3. REPORT OF THE DIRECTORS FOR THE YEAR 2023
An ordinary resolution will be proposed at the AGM to approve the report of the Directors for the year ended 31 December 2023. The full text of the report of the Directors for the year ended 31 December 2023 is set out in the 2023 Annual Report, which was published on both the websites of the Stock Exchange and the Company on 26 April 2024.
4. REPORT OF THE SUPERVISORS FOR THE YEAR 2023
An ordinary resolution will be proposed at the AGM to approve the report of the Supervisors for the year ended 31 December 2023. The full text of the report of the Supervisors for the year ended 31 December 2023 is set out in the 2023 Annual Report, which was published on both the websites of the Stock Exchange and the Company on 26 April 2024.
5. ANNUAL FINANCIAL REPORT FOR THE YEAR 2023
An ordinary resolution will be proposed at the AGM to approve the consolidated financial statements of the Group and the report of the auditor of the Company for the year ended 31 December 2023. The full text of the consolidated financial statements of the Group and the report of the auditor of the Company for the year ended 31 December 2023 is set out in the 2023 Annual Report, which was published on both the websites of the Stock Exchange and the Company on 26 April 2024.
6. RE-APPOINTMENT OF EXTERNAL AUDITOR FOR THE YEAR 2024
An ordinary resolution will be proposed at the AGM to approve the re-appointment of Deloitte Touche Tohmatsu as the Company’s auditor for a term until the conclusion of the next annual general meeting of the Company and the authorization to the Board to determine the auditor’s remuneration.
7. DECLARATION OF FINAL DIVIDEND
The Board recommended the payment of a final dividend of RMB0.20 per Share (tax inclusive) for the year ended 31 December 2023, which is subject to the approval by the Shareholders at the AGM.
The final dividend, if approved by the Shareholders at the AGM, will be paid on or before Friday, 2 August 2024 to the Shareholders whose names appear on the register of members of the Company on Thursday, 20 June 2024.

> **SET OF TASKS**:
A: List every numbered section heading in the AGM resolutions excerpt above.
B: Pick up the AGM resolutions excerpt after its last sentence and keep writing it.

> **EXTRACTED RECORDS**:
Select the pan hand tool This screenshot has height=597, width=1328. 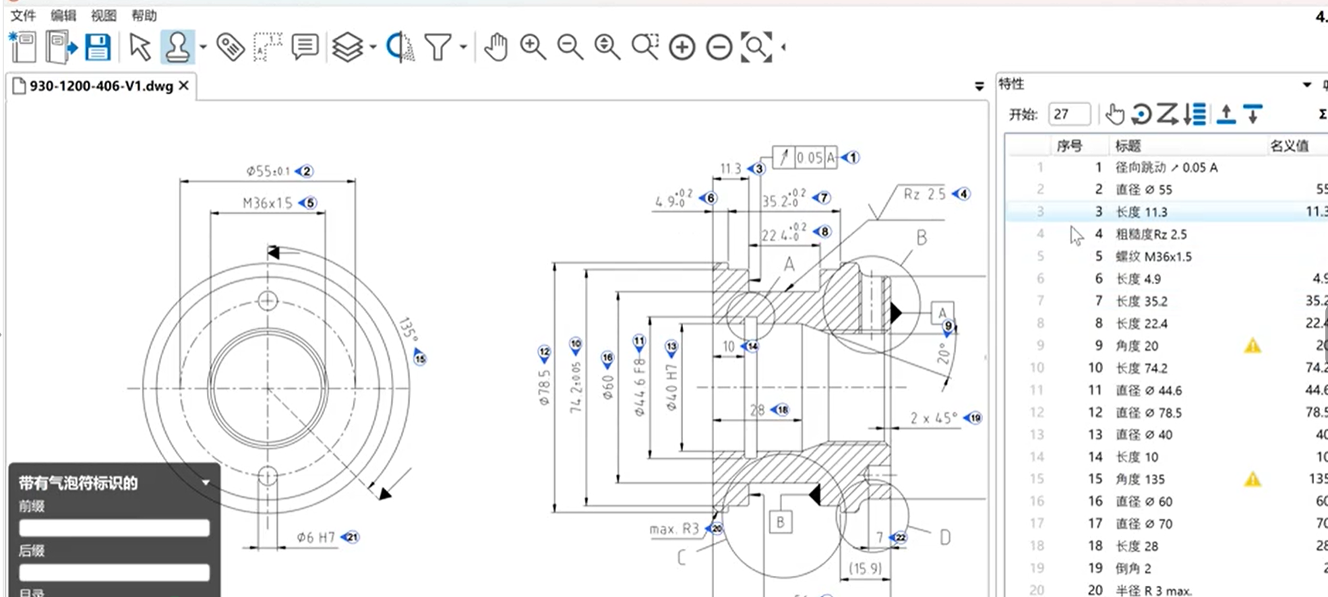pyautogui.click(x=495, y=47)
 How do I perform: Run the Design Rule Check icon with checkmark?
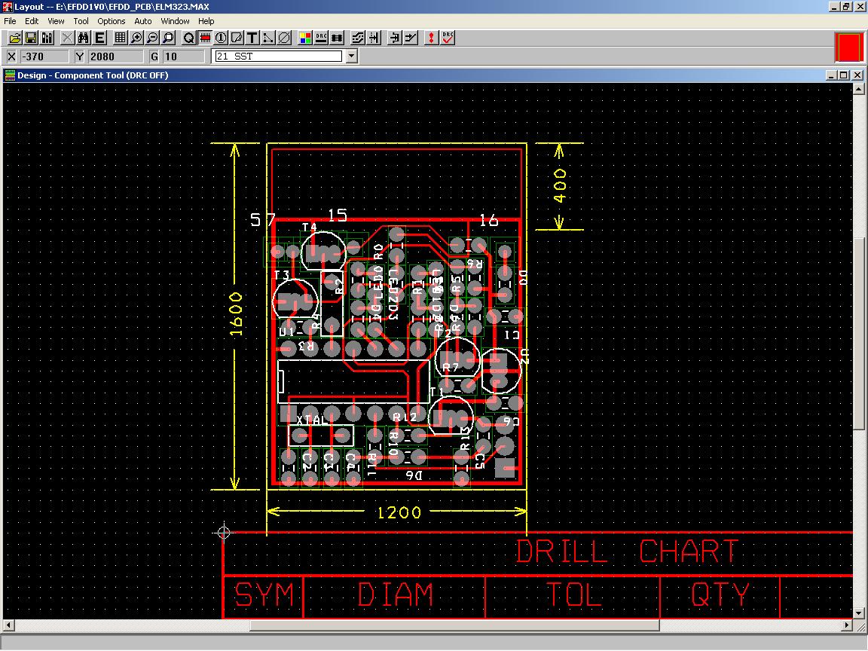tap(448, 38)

==

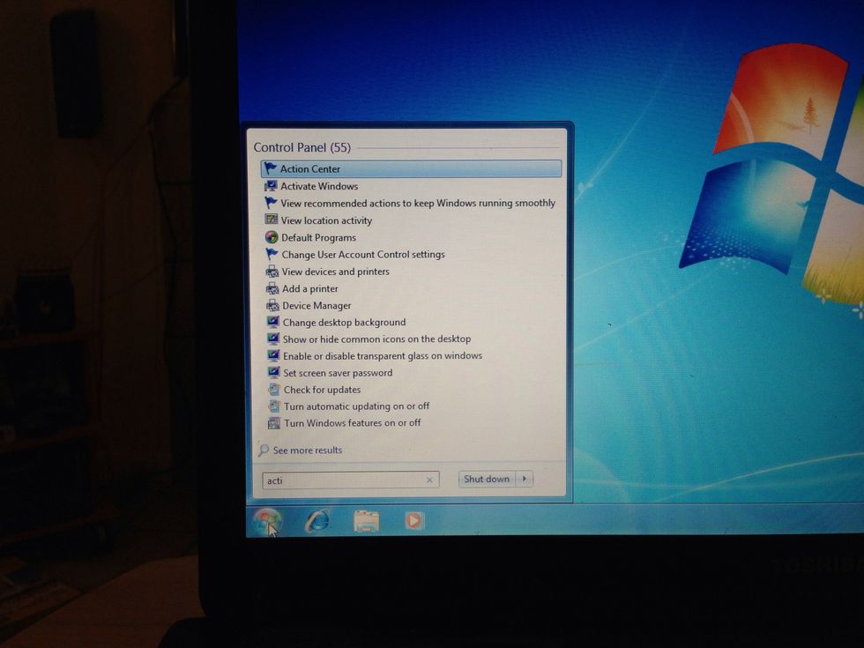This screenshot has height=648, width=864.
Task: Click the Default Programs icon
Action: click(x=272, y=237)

> **EXPECTED ANSWERS**:
A:
3. REPORT OF THE DIRECTORS FOR THE YEAR 2023
4. REPORT OF THE SUPERVISORS FOR THE YEAR 2023
5. ANNUAL FINANCIAL REPORT FOR THE YEAR 2023
6. RE-APPOINTMENT OF EXTERNAL AUDITOR FOR THE YEAR 2024
7. DECLARATION OF FINAL DIVIDEND

B:
– 4 –
LETTER FROM THE BOARD
The register of members of the Company will be closed from Friday, 14 June 2024 to Thursday, 20 June 2024 (both days inclusive), during which period no transfer of Shares can be registered. In order to qualify for the payment of final dividend, all transfer documents accompanied by the relevant share certificates must be lodged with the Company’s H share registrar in Hong Kong, Computershare Hong Kong Investor Services Limited, at Shops 1712-1716, 17th Floor, Hopewell Centre, 183 Queen’s Road East, Wanchai, Hong Kong not later than 4:30 p.m. on Thursday, 13 June 2024.
A relevant ordinary resolution will be proposed at the AGM for Shareholders’ consideration and approval.
8. GENERAL MANDATE TO ISSUE SHARES
In order to ensure greater flexibility and give discretion to the Directors in the event that it becomes desirable for the Company to issue new Shares, pursuant to the Listing Rules, approval is to be sought from the Shareholders for obtaining the General Mandate to Issue Shares to the Board to exercise the powers of the Company to allot, issue and deal with additional Shares which are not more than 20% of the number of the existing issued Shares at the date of the passing of the relevant resolution. As at the Latest Practicable Date, the Company had issued 426,600,000 Shares. Therefore, subject to the passing of the said special resolution and on the basis that no further Shares are issued after the Latest Practicable Date and up to the date of the AGM, a maximum of 85,320,000 Shares (representing 20% of the existing Shares) can be allotted, issued and/or dealt with by the Board pursuant to the general mandate to be granted by the Shareholders.
It is proposed at the AGM to authorize the Board to deal with matters relating to the change in the registered capital of the Company to reflect the number of Shares to be issued by the Company pursuant to this resolution, to make such appropriate and necessary amendments to the provisions of the Articles of Association relating to the shareholding structure and the registered capital (if applicable) after the issuance of Shares as they think fit and necessary, to fulfil relevant approval, registration and filing procedures pursuant to domestic and foreign legal requirements and to take any other action and complete any formality required to effect the issuance of Shares pursuant to this resolution.
The General Mandate to Issue Shares will expire upon the earliest of: (i) the conclusion of the next annual general meeting following the passing of this resolution; (ii) the date of expiration of 12 months from the date of the passing of the relevant resolution at the AGM; or (iii) the date on which the authority is revoked or varied by a special resolution of Shareholders at a general meeting.
As at the Latest Practicable Date, the Directors had no immediate plans to issue any new Shares pursuant to the General Mandate to Issue Shares.
A relevant resolution will be proposed at the AGM for Shareholders’ consideration and approval as a special resolution.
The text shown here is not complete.